Like many industries in the city, the story of Ketchikan’s housing market is closely tied to the shutdown of Ketchikan Pulp Company in 1997.

Gateway City Realty broker Bill Bolling said the local market is quite healthy now. He said the robust local economy is in part due to the closing of the mill.

“If there was any silver lining in the loss of our mill, it was the diversification of our economy,” he said.

Ketchikan’s economy suffered in the years following the shuttering of the mill. The Great Recession of the late aughts affected Ketchikan just like it did the rest of the country. But the city bounced back, and so did the housing market.

“And then somewhere around 2012, 2013, things seemed to change for us, so far as activity and the number of sales, and prices started rising again,” Bolling said.

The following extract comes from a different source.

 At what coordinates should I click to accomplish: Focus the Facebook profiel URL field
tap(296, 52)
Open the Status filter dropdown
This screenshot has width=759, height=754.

Bolling said real estate companies have seen Ketchikan become more of a seller’s market in recent years.

“There’s not a lot of product out there for people to look at or buy,” he said. “And so, it’s a macro-economic love affair. There’s a lot of demand and not as much supply.”

Mary Wanzer, a broker for Coastal Real Estate Group, agreed.

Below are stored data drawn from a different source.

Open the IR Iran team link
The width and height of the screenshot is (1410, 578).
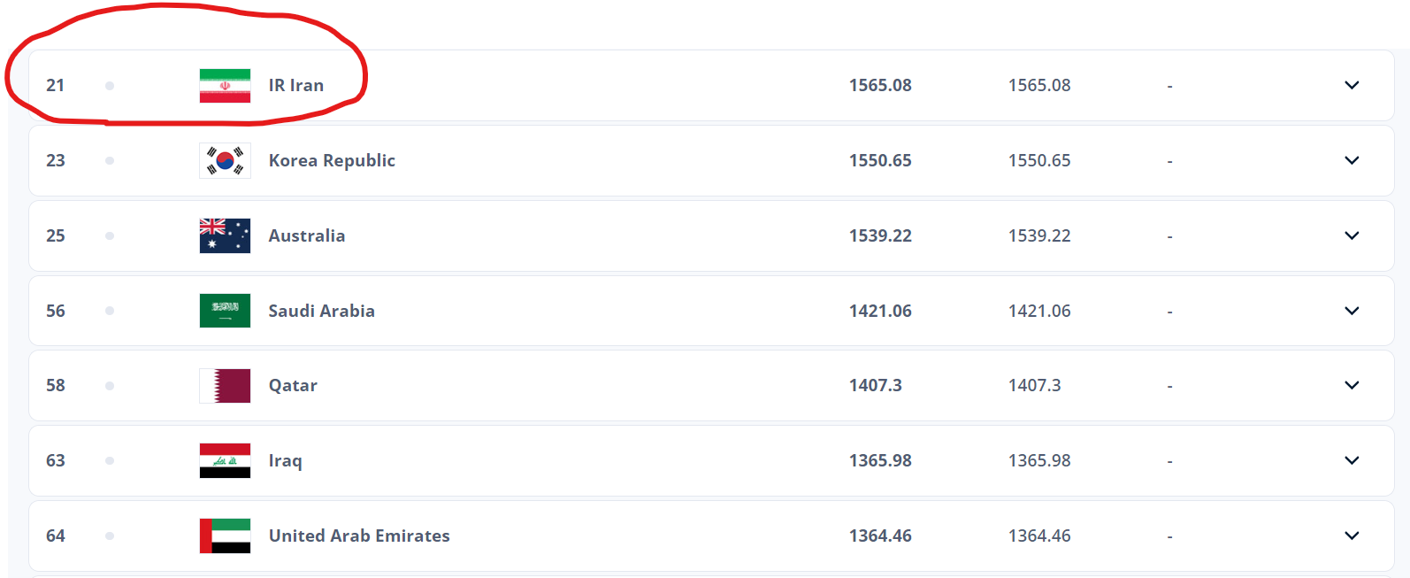[x=296, y=86]
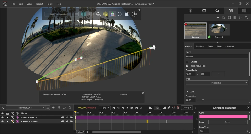Image resolution: width=251 pixels, height=134 pixels.
Task: Open the Tools menu
Action: point(50,4)
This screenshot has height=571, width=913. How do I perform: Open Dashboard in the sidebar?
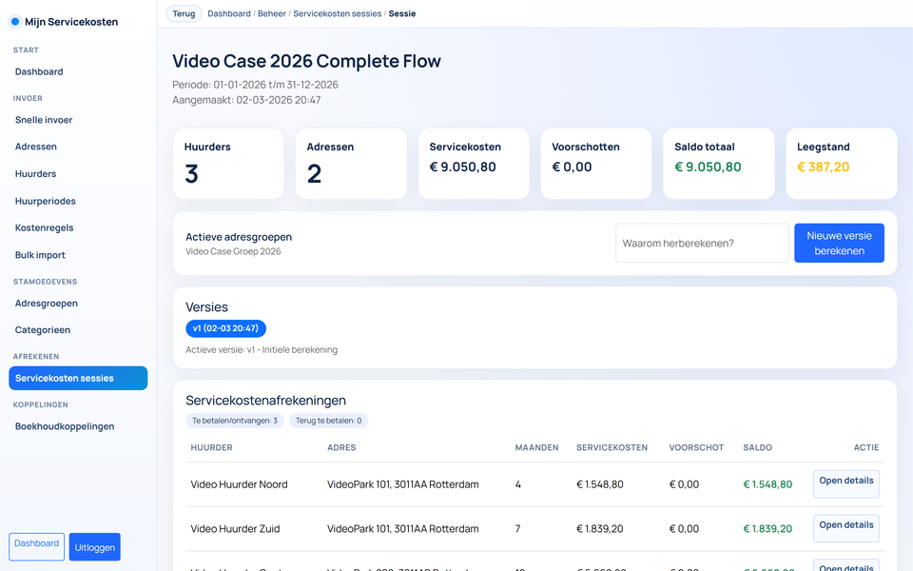click(39, 71)
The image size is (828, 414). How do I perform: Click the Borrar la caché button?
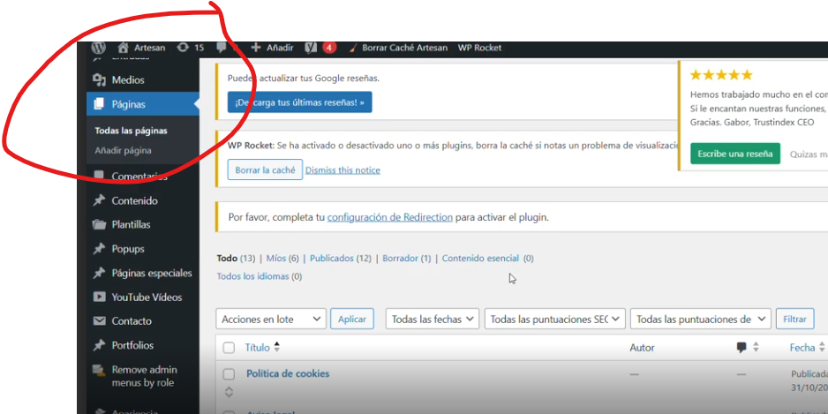(x=265, y=170)
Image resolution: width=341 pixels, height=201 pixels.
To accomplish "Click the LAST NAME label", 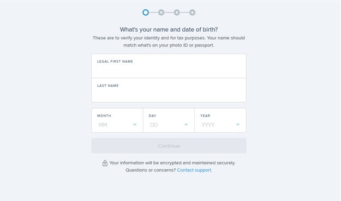I will pos(108,86).
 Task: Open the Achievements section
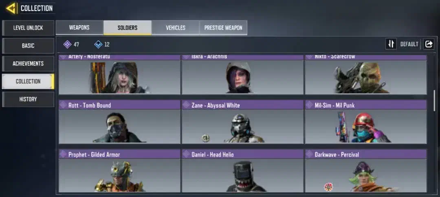28,63
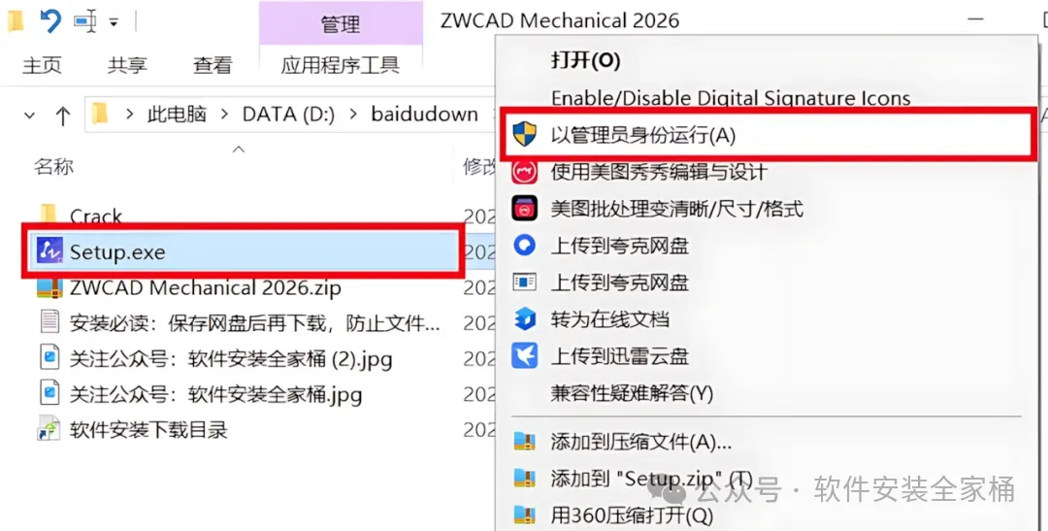
Task: Click the Meitu Xiuxiu edit icon
Action: click(x=525, y=172)
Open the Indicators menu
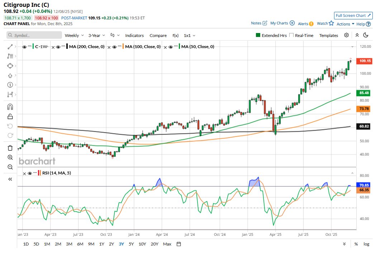Viewport: 381px width, 253px height. (x=134, y=36)
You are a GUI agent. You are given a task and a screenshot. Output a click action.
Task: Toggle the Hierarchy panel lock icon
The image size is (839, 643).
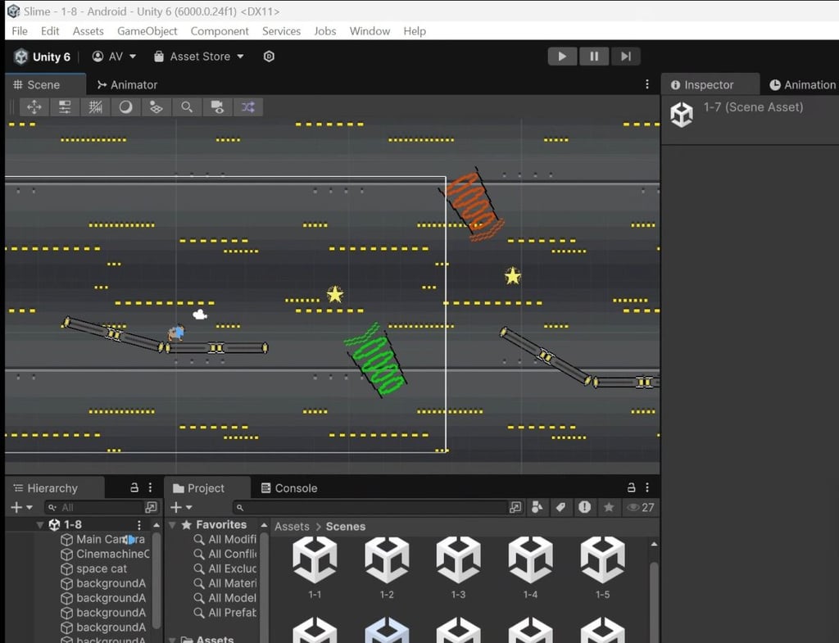pos(134,488)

“We’re seeing homes going on the market and selling within two or three days and getting multiple offers,” she said.

The average price of a single-family home in Ketchikan in 2016 was about $320,000. This is more than the national average price, which in June 2016 sat just above $290,000. Here’s Wanzer again.

“It stayed the same for quite awhile, but I’d say definitely in the last three years, the average home price has increased,” she said. “Probably five to 10 percent in the last year would be my guess, without actually looking at all the data.”

She said companies are seeing more people coming to Ketchikan and building new houses.

“What we are seeing are [sic] more new construction,” Wanzer said. “So we’re seeing build-outs in areas like Emerald Forest, Ravenwood, White Rock. So we’re getting new construction, so more of a housing development that we haven’t seen in the past.”

Bolling attributes the market’s strength to the people of Ketchikan.

“Ketchikan has really been, kinda, this little engine that could,” he said. “And people here are tough. I mean, I think I’ve seen more businesses opened up since the mill shut down in Ketchikan than I remember ever opening up before. So, I think people have a good spirit here, and they have a can-do attitude, and they’re willing to put their money where their mouth is.”

Wanzer added that people of all kinds come to live in Ketchikan – people with the Coast Guard, the Forest Service and the hospital, especially. And they all need a place to live.